[Extract to read]
-------
Zucchini quiche. More yum. My parents brought me a pile of produce from their garden a few days ago. The pile included three ginormous zucchinis. Thus zucchini quiche. And there's zucchini bread (sounds weird, but it's amazing, I promise) in the oven right now and zucchini madelines coming in another day or so. Yum yum and more yum :)

Friday, August 20, 2010

On Roman gods and Cathedrals

Italy.

Just the sound of the word makes me smile. Last November I visited Venice, Florence and Rome with my family, so this trip I decided to give the northwest coast and Milan a shot. (Sicily, don't you worry, I'm coming someday!)

Three trains from Nice (trains in the south of France are notoriously terrible but I had a cute Parisian adventurer named Roman to help me through) carrying my gigantic stack of luggage, and I finally arrived in Varazze, a smaller town on the coast about halfway between Nice, France and Genova, Italy. It was cute and comfortable but didn't hold a candle to Nice. I did, however, meet a young man who looked like a cross between a San Clemente surfer and a mythological Roman god, who apologized for not being able to get off work to take me to dinner but kindly pointed me towards a restaurant (called Perche No - "Why Not" in English, "Porque No" in Spanish, "Pourquoi Pas" in French...by this point my brain was thinking in four different languages which can be very confusing) where I had the most delicious muscles of my life in a seafood pasta. Fantastic.

All of the stuff I lugged around Europe...pictured in an Italian train station, probably Ventimiglia.

Varazze.

The next day, I took yet another train to Milan. There I dropped my luggage at the station and headed into the city for three hours. For basically two seconds in Milan I covered most of the bases: the Milan Cathedral, check, Galleria Vittorio Emanuele II, check, gelato, check, piles of leather golves, check, shopping, check, el Teatro de la Scala, check, drinking wine in a piazza, check. Done. Not a bad way to wait for a bus to the airport.
-------
[Given information]
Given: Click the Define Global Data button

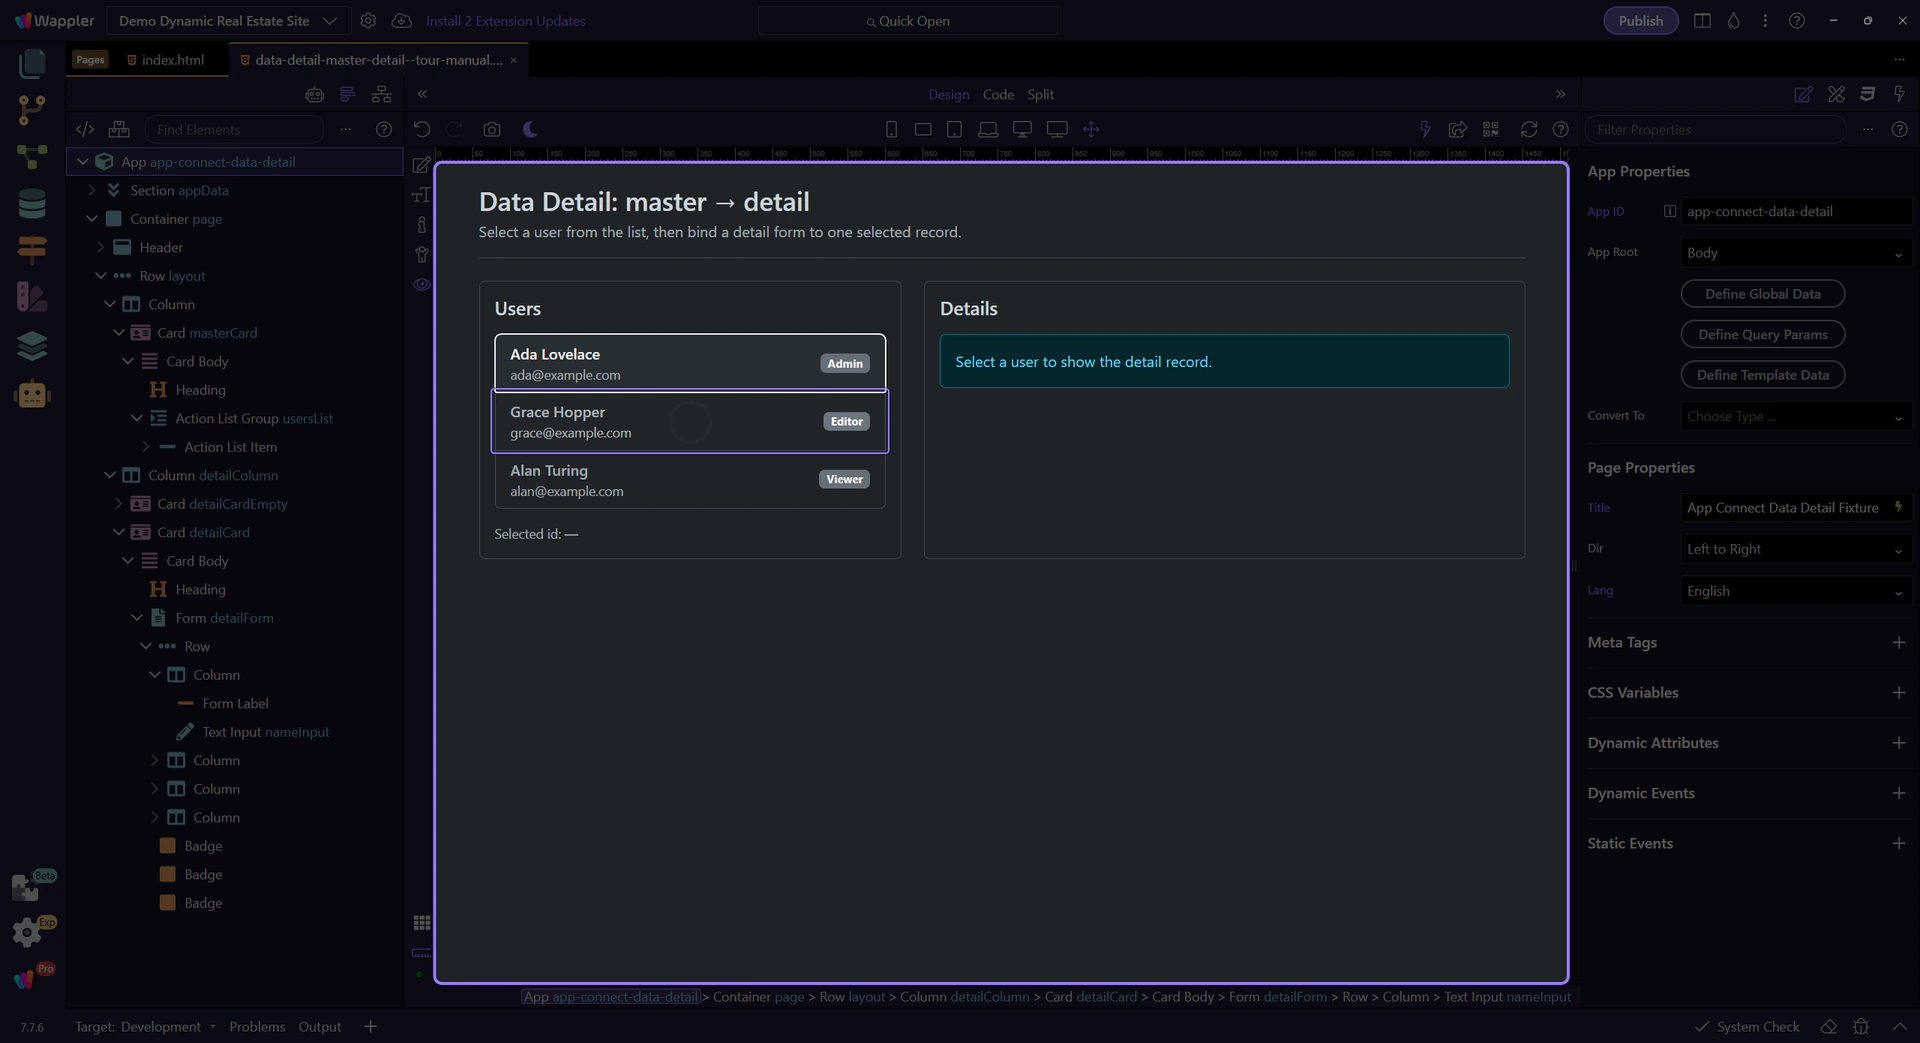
-------
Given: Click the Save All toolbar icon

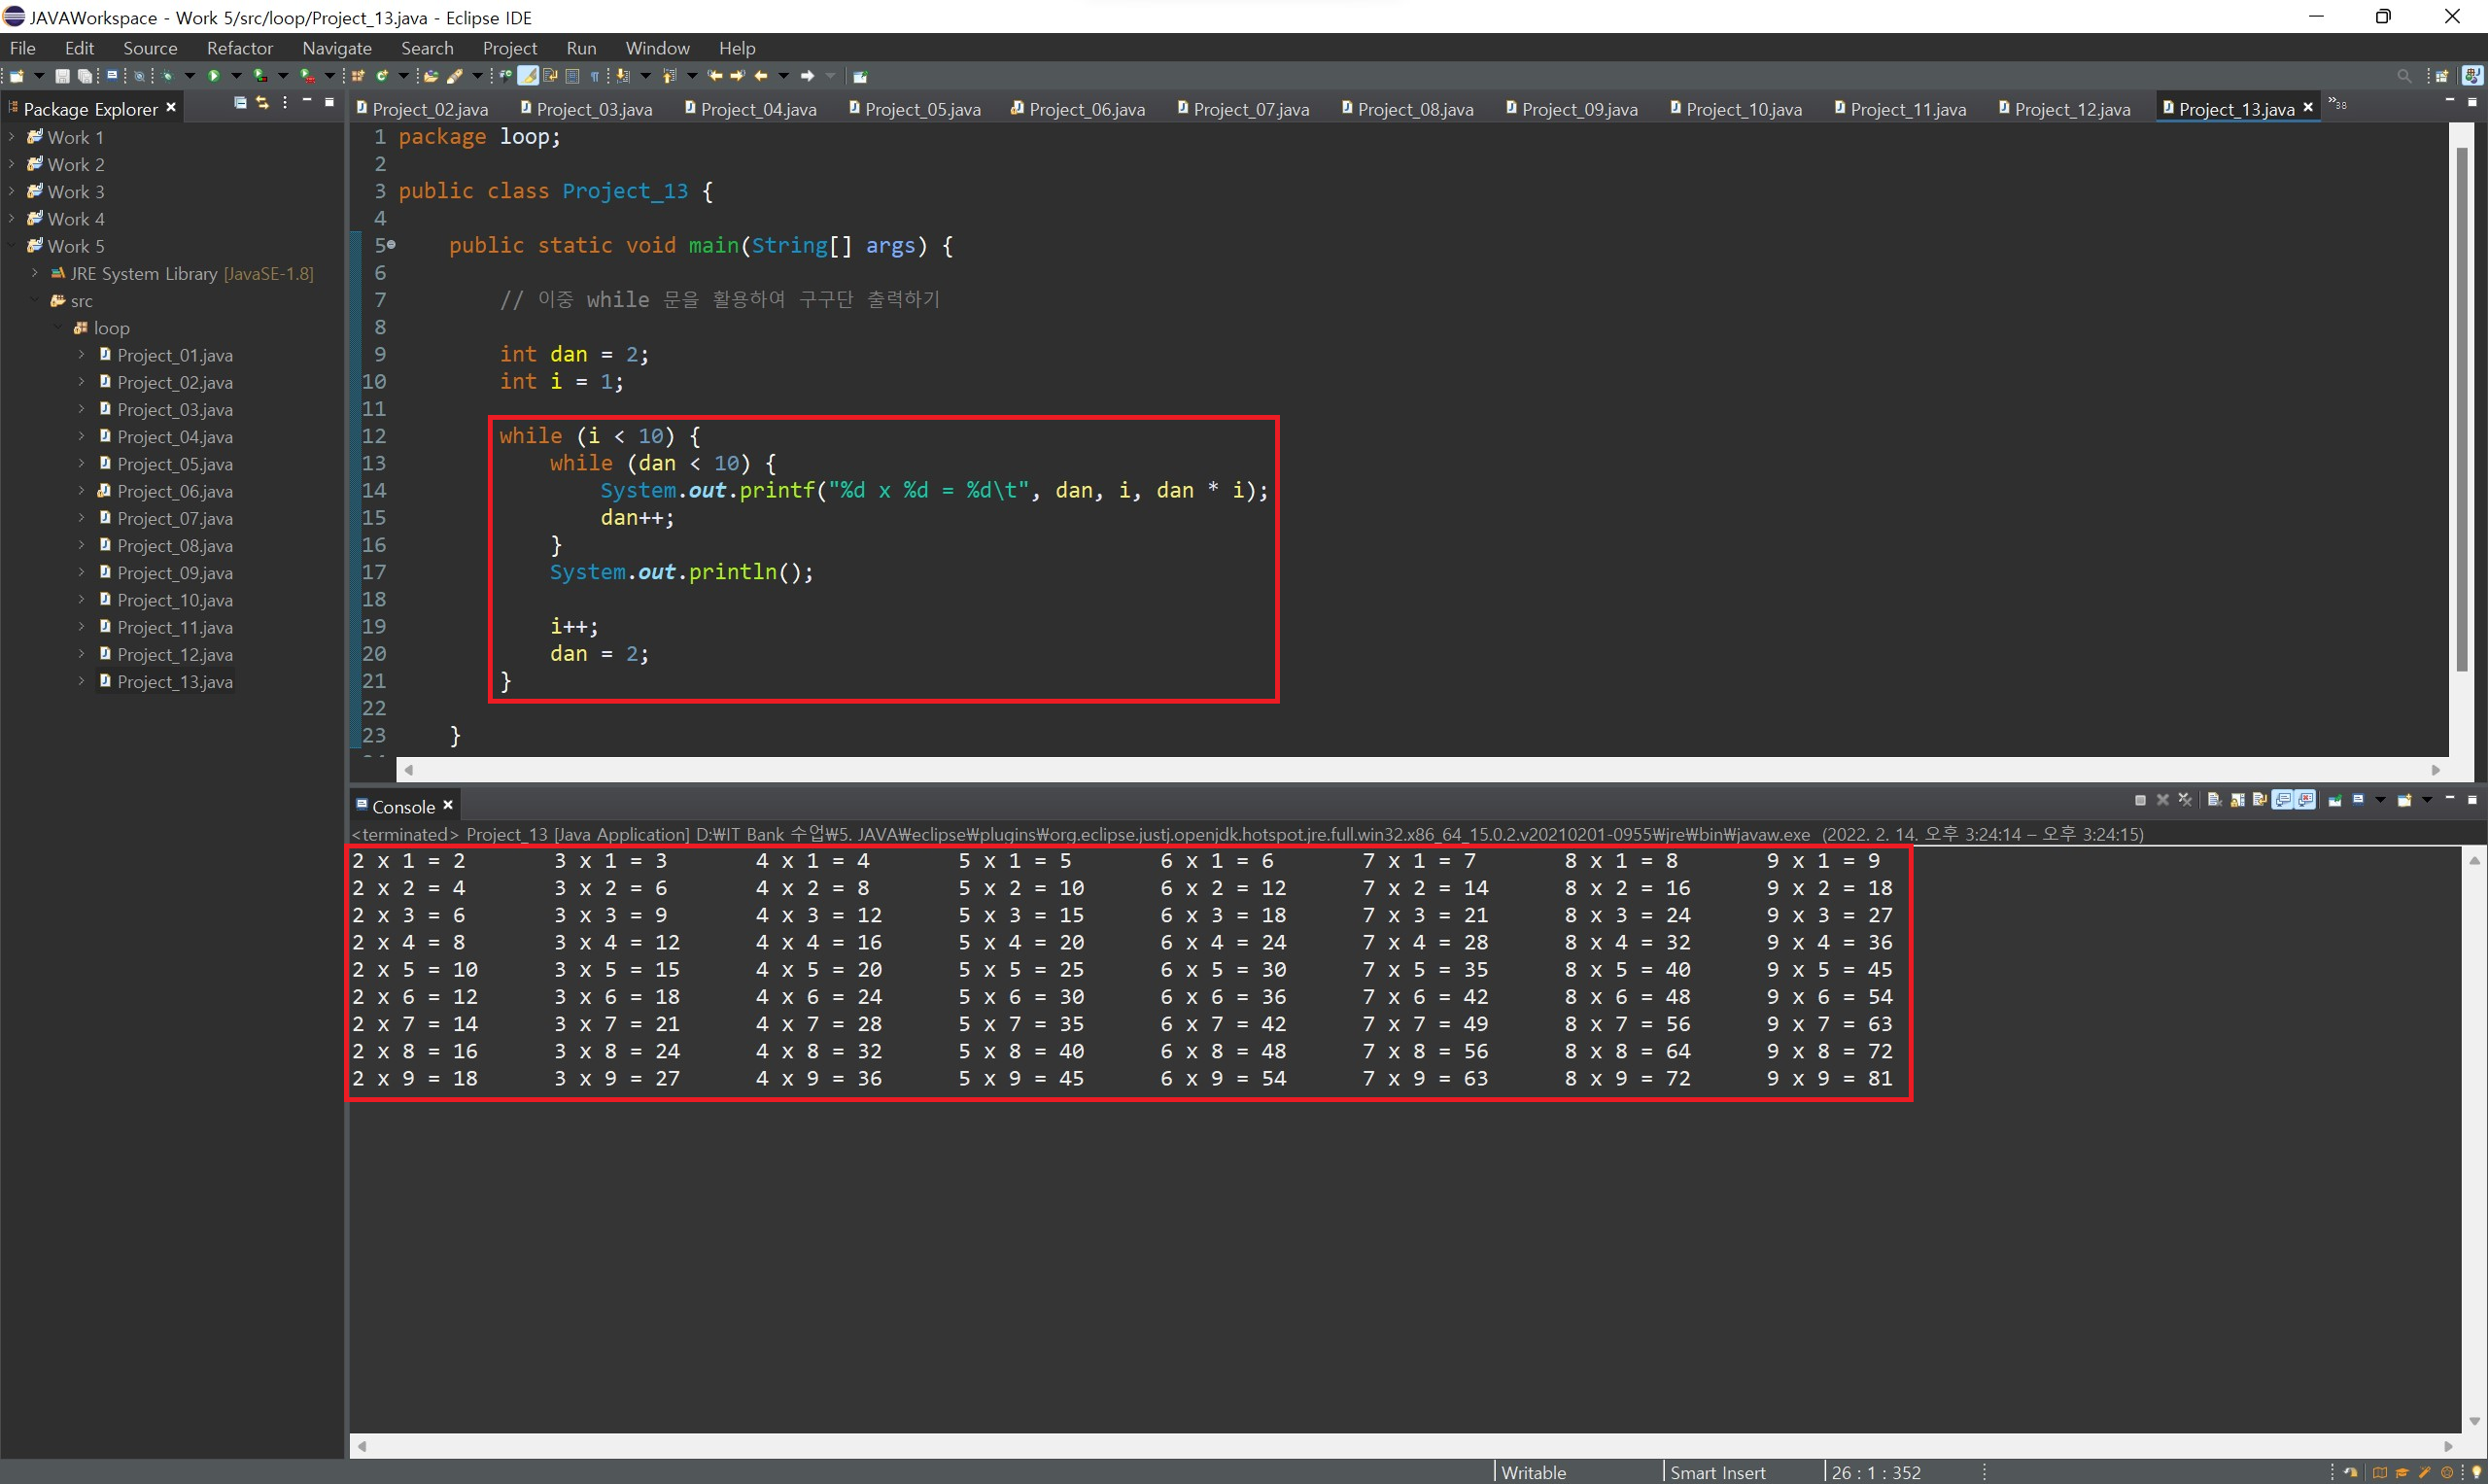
-------
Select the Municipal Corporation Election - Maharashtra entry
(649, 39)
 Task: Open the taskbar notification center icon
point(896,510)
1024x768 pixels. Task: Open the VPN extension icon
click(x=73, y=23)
-------
[Your objective]
Name every Italian town or city mentioned in the travel post above.

[Task response]
Venice, Florence, Rome, Milan, Varazze, Genova, Ventimiglia